I tried putting my script in a class that inherited from my model, like so:
class ScriptName < MyModel
But when I ran rake my_script
at the command-line, I got this error:
rake aborted!
uninitialized constant MyModel
What am I doing wrong?
Also, should I name my file my_script.rb
or my_script.rake
?
Just require the file. I do this in one of my rake tasks (which I name my_script.rake
)
require "#{Rails.root.to_s}/app/models/my_model.rb"
Here's a full example
# lib/tasks/my_script.rake
require "#{Rails.root.to_s}/app/models/video.rb"
class Vid2 < Video
def self.say_hello
"Hello I am vid2"
end
end
namespace :stuff do
desc "hello"
task :hello => :environment do
puts "saying hello..."
puts Vid2.say_hello
puts "Finished!"
end
end
But a better design is to have the rake task simply call a helper method. The benefits are that it's easier to scan the available rake tasks, easier to debug, and the code the rake task runs becomes very testable.
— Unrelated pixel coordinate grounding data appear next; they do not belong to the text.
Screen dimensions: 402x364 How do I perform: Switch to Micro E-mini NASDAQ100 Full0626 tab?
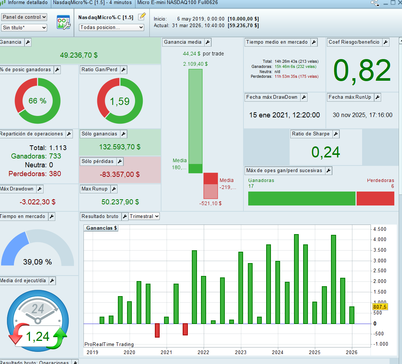click(177, 3)
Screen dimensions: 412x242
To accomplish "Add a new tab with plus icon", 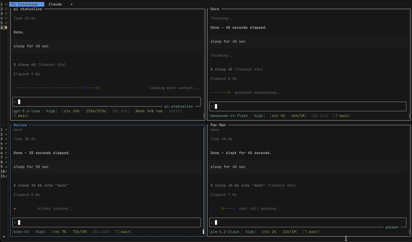I will click(72, 4).
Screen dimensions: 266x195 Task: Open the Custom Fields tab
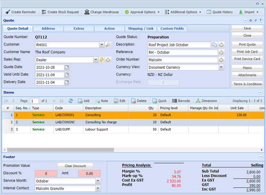pyautogui.click(x=172, y=29)
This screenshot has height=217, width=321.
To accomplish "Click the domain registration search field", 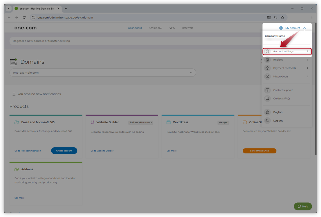I will click(84, 41).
You could add a rake_helper_spec.rb
file for example.
# /lib/rake_helper.rb
class Vid2 < Video
def self.say_hello
"Hello I am vid2"
end
end
# lib/tasks/myscript.rake
namespace :stuff do
desc "hello"
task :hello => :environment do
Vid2.say_hello
end
end
All I had to do to get this to work was put my requires above the task specification, and then just declare the :environment
flag like so:
task :my_script => :environment do
#some code here
end
Just by doing that, gave me access to all my models. I didn't need to require 'active_record'
or even require
my model.
Just specified environment and all my models were accessible.
I was also having a problem with Nokogiri, all I did was removed it from the top of my file as a require
and added it to my Gemfile.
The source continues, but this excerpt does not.